Finally, we should talk a little bit about specific technologies or engines you can use to implement your cache.
First of all, let’s talk about local caches. You can use your hard drive to implement a cache. Yeah, I know... it’s not a proper engine but, for some use cases of local cache, caching information in a local file it’s more than enough and for sure it’s the easiest way to do it.
The most used engines are in-memory databases, you can use them for local and remote caches. They are blazing fast and really easy to use because you don’t need to create indices and configure endless parameters. This kind of database could have some problems because some engines will clear all data if the process is restarted. Some examples of this technology are Redis and Memcached.
Of course, you can use any database engine with more traditional capabilities (indices, expressive queries, etc.) NoSQL databases are very interesting to implement a cache because they support a really huge amount of requests per second. These kinds of databases have one advantage which is that they support data persistence when restarting the process and allow you to query your data (filtering, projections, etc.). In this group, you can find some databases like MongoDB, Elasticsearch or Cassandra.
In case you decide to use a distributed cache, you need to check the horizontal scalability options the different technologies have and the additional costs.

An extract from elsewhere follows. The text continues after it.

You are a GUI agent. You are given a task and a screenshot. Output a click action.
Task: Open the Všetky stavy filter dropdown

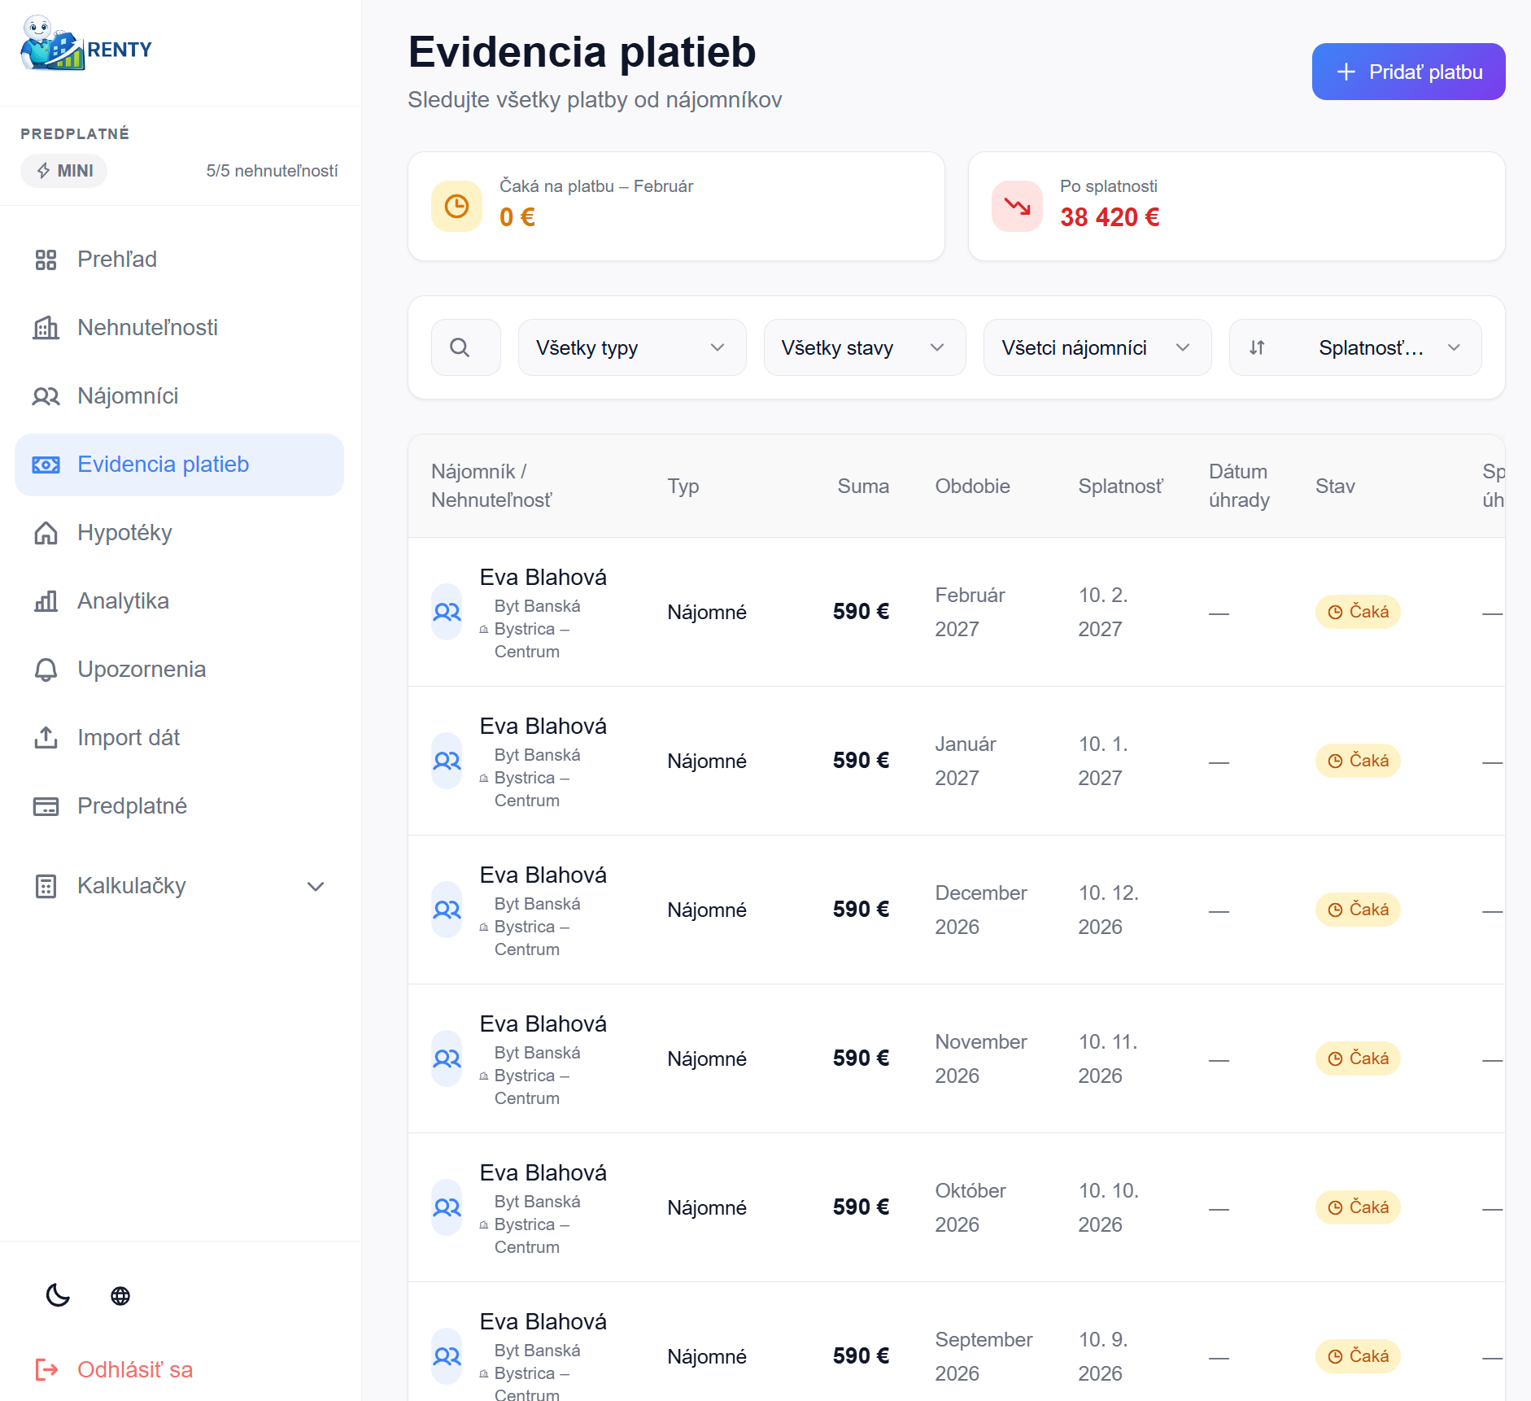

For example, if you deploy a cluster or HA architecture your setup will start with at least three instances, so the costs will at least triple if not quadruple.
As you can see there is no one technology that is better than the other, but any of them could be a good one for your cache.
As a brief summary, a cache is a way to store the most used data of your application to increase the performance of your application.
The most important features of a cache are:
type (local or distributed)
the filling strategy
how do you define the keys
the TTL you choose to improve the hit ratio
the eviction policy to delete data
The most important thing is to ensure you have a proper hit ratio to increase your application performance as much as possible.
You can use specific technology like Redis or Memcache which are in-memory databases specially designed to create the cache, or you can use other engines like NoSQL databases (MongoDB, Elasticsearch, etc.) which are designed to handle a high number of requests and allow you some advanced features like filtering, etc.
Implementing a cache for an application it’s easier than it seems and it’s a wonderful experience when you see the increase in performance you get and how configurable these kinds of technologies are.
Good luck and cache it all!
Top comments (0)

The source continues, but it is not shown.